Of course if you continue to leak then you will eventually run out of available memory and the application will start to throw bad_alloc exceptions. But that is another issue.
Memory leaks are definitely defined in C/C++.
If I do:
int *a = new int[10];
followed by
a = new int[10];
I'm definitely leaking memory as there is no way to access the 1st allocated array and this memory is not automatically freed as GC is not supported.
But the consequences of this leak are unpredictable and will vary from application to application and from machine to machine for a same given application. Say an application that crashes out due to leaking on one machine might work just fine on another machine with more RAM. Also for a given application on a given machine the crash due to leak can appear at different times during the run.
If you leak memory, execution proceeds as if nothing happens. This is defined behavior.
Down the track, you may find that a call to malloc fails due to there not being enough available memory. But this is a defined behavior of malloc, and the consequences are also well-defined: the malloc call returns NULL.
Now this may cause a program that doesn't check the result of malloc to fail with a segmentation violation.
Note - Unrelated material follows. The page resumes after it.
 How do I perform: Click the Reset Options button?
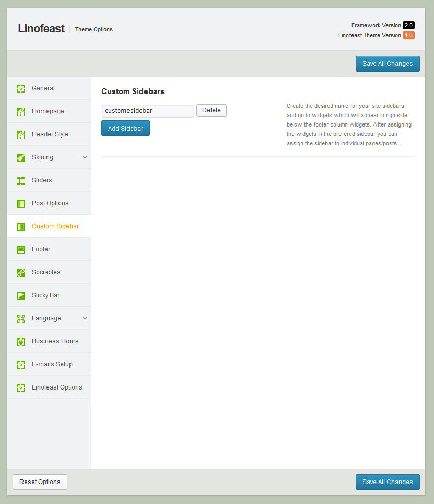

But that undefined behavior is (from the POV of the language specs) due to the program dereferencing an invalid pointer, not the earlier memory leak or the failed malloc call.
My interpretation of this statement:
For an object of a class type with a non-trivial destructor, the
program is not required to call the destructor explicitly before the
storage which the object occupies is reused or released; however, if
there is no explicit call to the destructor or if a delete-expression
(5.3.5) is not used to release the storage, the destructor shall not
be implicitly called and any program that depends on the side effects
produced by the destructor has undefined behavior.
is as follows:
If you somehow manage to free the storage which the object occupies without calling the destructor on the object that occupied the memory, UB is the consequence, if the destructor is non-trivial and has side-effects.
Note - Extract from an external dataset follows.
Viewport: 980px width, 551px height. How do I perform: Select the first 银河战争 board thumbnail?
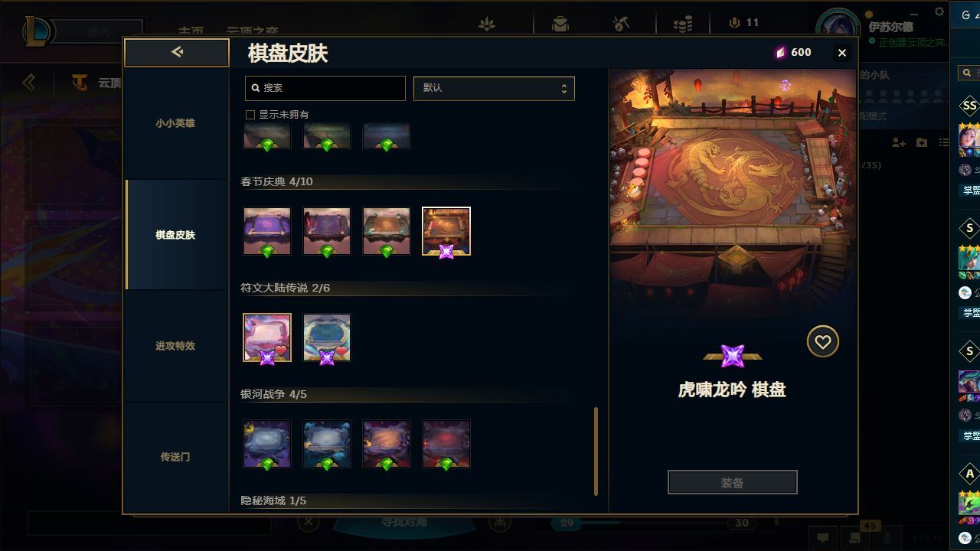(x=267, y=444)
If new allocates with malloc, the raw storage could be released with free(), the destructor would not run, and UB would result. Or if a pointer is cast to an unrelated type and deleted, the memory is freed, but the wrong destructor runs, UB.
This is not the same as an omitted delete, where the underlying memory is not freed. Omitting delete is not UB.
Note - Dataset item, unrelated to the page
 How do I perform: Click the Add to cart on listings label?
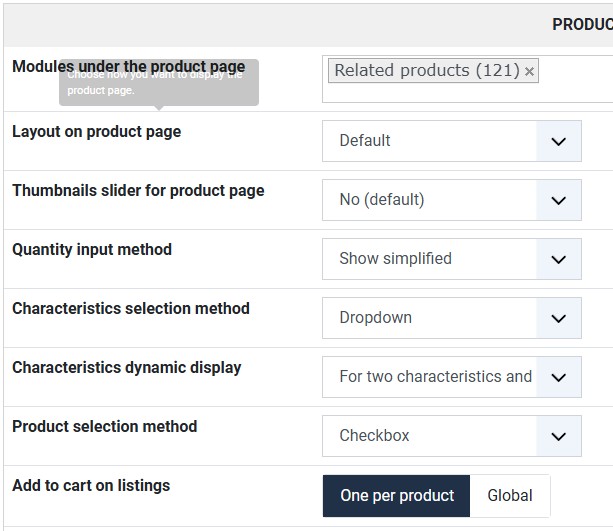[x=91, y=486]
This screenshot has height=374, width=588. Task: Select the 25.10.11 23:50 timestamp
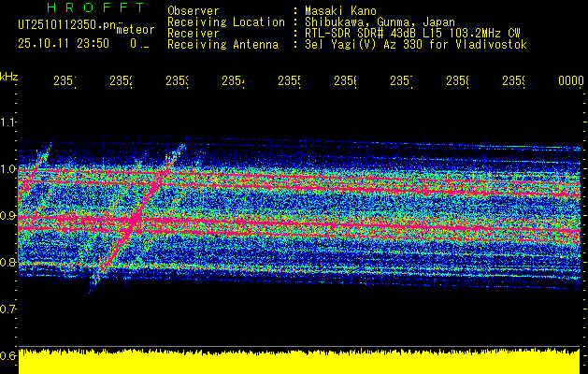[64, 44]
(Comment below "Heads-up: this answer has been moved here from Does a memory leak cause undefined behaviour?" - you'll probably have to read that question to get proper background for this answer O_o).
It seems to me that this part of the Standard explicitly permits:
having a custom memory pool that you placement-new objects into, then release/reuse the whole thing without spending time calling their destructors, as long as you don't depend on side-effects of the object destructors.
libraries that allocate a bit of memory and never release it, probably because their functions/objects could be used by destructors of static objects and registered on-exit handlers, and it's not worth buying into the whole orchestrated-order-of-destruction or transient "phoenix"-like rebirth each time those accesses happen.
I can't understand why the Standard chooses to leave the behaviour undefined when there are dependencies on side effects - rather than simply say those side effects won't have happened and let the program have defined or undefined behaviour as you'd normally expect given that premise.
We can still consider what the Standard says is undefined behaviour. The crucial part is:
"depends on the side effects produced by the destructor has undefined behavior."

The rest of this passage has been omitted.